Etats-Unis : les sénateurs républicains défient Donald Trump à l’approche des midterms – L'Express

États-Unis : les sénateurs républicains défient Donald Trump à l’approche des midterms

À l’approche des élections de mi-mandat, les sénateurs républicains, agacés par les décisions politiques de Donald Trump, craignent que ses actions ne leur coûtent leurs sièges. Ces derniers jours, ils commencent à s’opposer de plus en plus à ses propositions législatives. Selon Politico, le président « rendrait la vie presque impossible » à ses élus, alors qu’ils s’efforcent de conserver leur soutien électoral.

Depuis plusieurs semaines, Trump lutte pour faire adopter son SAVE America Act, une loi qu’il considère essentielle pour la victoire des républicains en novembre. Ce texte vise à renforcer les contrôles d’identité pour s’inscrire sur les listes électorales et à limiter le vote par correspondance, dans le but de contrer la fraude électorale, selon ses dires. Cependant, de nombreux sénateurs républicains sont préoccupés par le risque que ces nouvelles restrictions éloignent les électeurs des urnes. Dans un Sénat où la majorité est très relative — 53 sénateurs républicains pour 100 sièges —, Trump ne peut se permettre de perdre de votes.

Le 25 juin, Trump a exprimé sa colère sur les réseaux sociaux, appelant les républicains de la Chambre des représentants à faire front commun et à ne pas céder face aux « débilocrates d’extrême gauche ». Il a également menacé de ne pas approuver la loi FISA, sur la surveillance des renseignements étrangers, sans l’accompagnement de son projet de loi sur l’identification des électeurs.

Les tensions se sont intensifiées, en particulier avec le président du groupe républicain au Sénat, John Thune, qui est devenu la cible de la frustration de Trump. Thune a récemment dû annoncer plusieurs revers à Trump, y compris le rejet du financement d’une salle de bal à la Maison-Blanche et l’abandon d’un fonds de 1,8 milliard de dollars destiné à rémunérer des alliés politiques.

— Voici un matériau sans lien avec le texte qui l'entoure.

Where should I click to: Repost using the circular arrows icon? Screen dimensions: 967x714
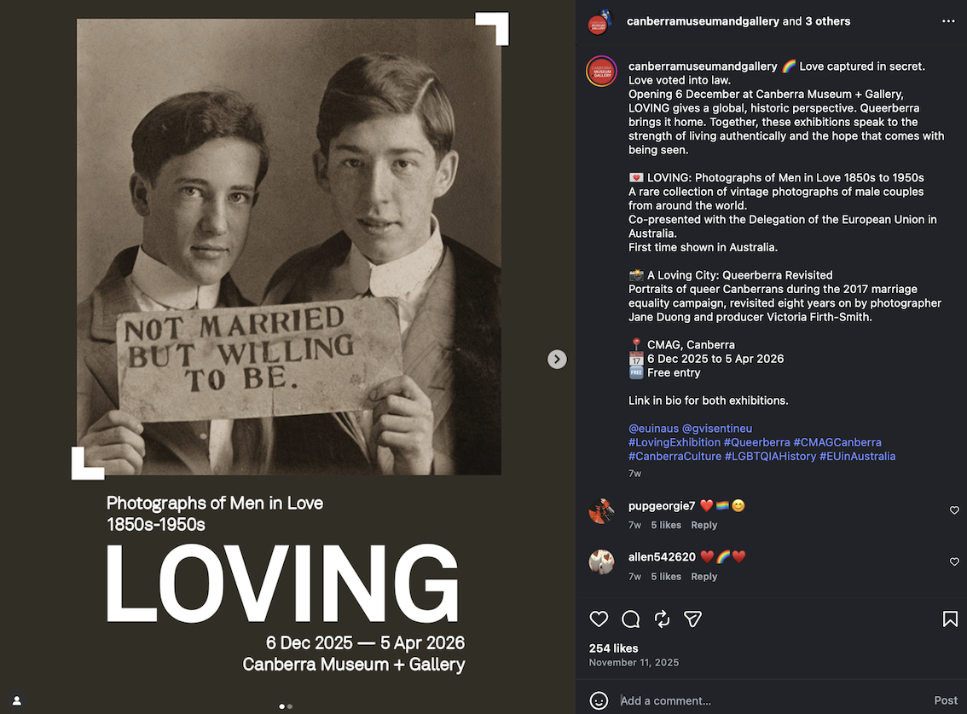click(662, 619)
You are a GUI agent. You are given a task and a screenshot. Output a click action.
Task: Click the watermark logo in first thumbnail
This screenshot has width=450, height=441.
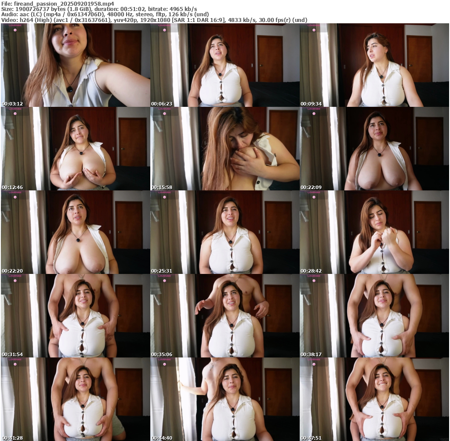pyautogui.click(x=15, y=26)
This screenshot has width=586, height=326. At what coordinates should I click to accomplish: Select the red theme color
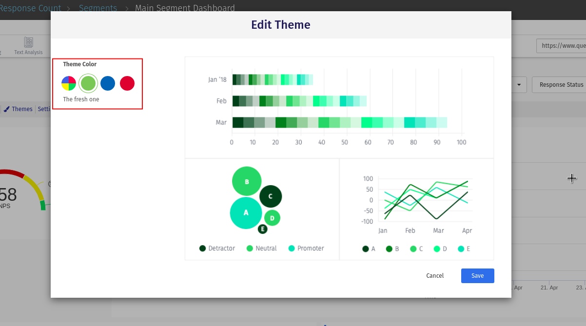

Malgré ces tensions, certains sénateurs, comme John N. Kennedy, défendent Thune, affirmant qu’il n’est pas responsable de l’opposition croissante au sein du parti. Kennedy a souligné que détester Thune serait aussi absurde que de détester un golden retriever, indiquant que Trump est déterminé à faire passer son projet de loi, mais que les chances de succès semblent limitées.

John Thune a, quant à lui, opté pour un ton diplomatique, déclarant que le président a ses propres idées et décisions, tout comme les sénateurs. Cependant, il semble que les avis des sénateurs ne soient pas pris en compte par Trump, qui continue d’exercer des pressions pour obtenir ce qu’il veut.